Arachnoiditis: Leveraging crowdsourcing and AI in a cross-sectional study of 1,105 cases to improve identification, understanding, and treatment
Journal:
medRxiv
Published Date:
Jan 1, 2025
Abstract
Arachnoiditis, a painful and potentially disabling neurological condition, results from persistent inflammation of the spinal cord pia-arachnoid membranes following injury. While considered rare, the condition is underdiagnosed. Research on symptomatology, diagnosis, and treatments is scarce, hindering clinical management. Artificial intelligence (AI) offers promising opportunities for rare diseases, enabling large-scale pattern identification. This study used traditional research methods and AI technology to characterize the clinical presentation, comorbidities, aggravating factors, and treatments for arachnoiditis. An international cross-sectional survey was conducted online using StuffThatWorks® (STW), an AI-based platform for people with chronic diseases. Multiple choice and free text responses were assessed both quantitatively and qualitatively. Novel AI/machine learning algorithms were used to further analyze the data, including the STW cross-condition score (higher scores more indicative of arachnoiditis) and the STW treatment efficacy model generating effectiveness and detriment estimates, with binomial proportion 90% confidence intervals. Of 1250 respondents, 1105 reporting a physician-confirmed diagnosis were included. Participants were predominantly USA-based (71.4%), female (75.9%) and ≥46 years old (73.1%). Of 712 symptoms grouped into eight categories, eighteen were more indicative of arachnoiditis (by cross-condition score). The most frequent symptoms were lower back pain (43.5%), leg pain (41.6%) and back pain (39.1%). Prolonged sitting (62.5%) and prolonged standing (58.3%) were the most common aggravating factors.
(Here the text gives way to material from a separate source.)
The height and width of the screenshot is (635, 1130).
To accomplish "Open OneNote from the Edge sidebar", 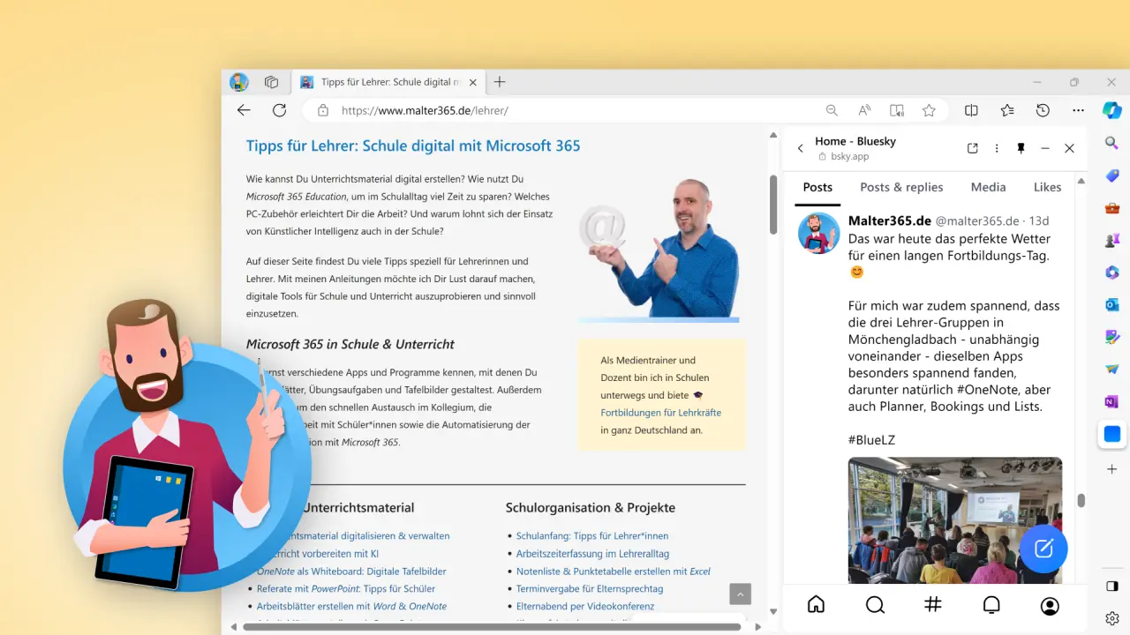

Comorbidities were led by degenerative disc disease (32.3%), spinal stenosis (25.3%) and fibromyalgia (25.0%). Most frequently used treatments were gabapentin (37.9%), physiotherapy (30.1%) and pregabalin (26.5%). Treatments with highest patient-rated effectiveness (by STW model, 90% CI) were low-dose naltrexone (28.1%, CI 20.0-37.0), ketamine infusion (24.8%, CI 16.9-33.4) and fentanyl (21.1%, CI 14.7-28.1). Epidural corticosteroid injections showed highest detriment (38.5%, CI 28.0-45.9). As the largest observational study of arachnoiditis to date, made possible with novel methodological approaches, this work offers new insights with potential to improve diagnosis and management.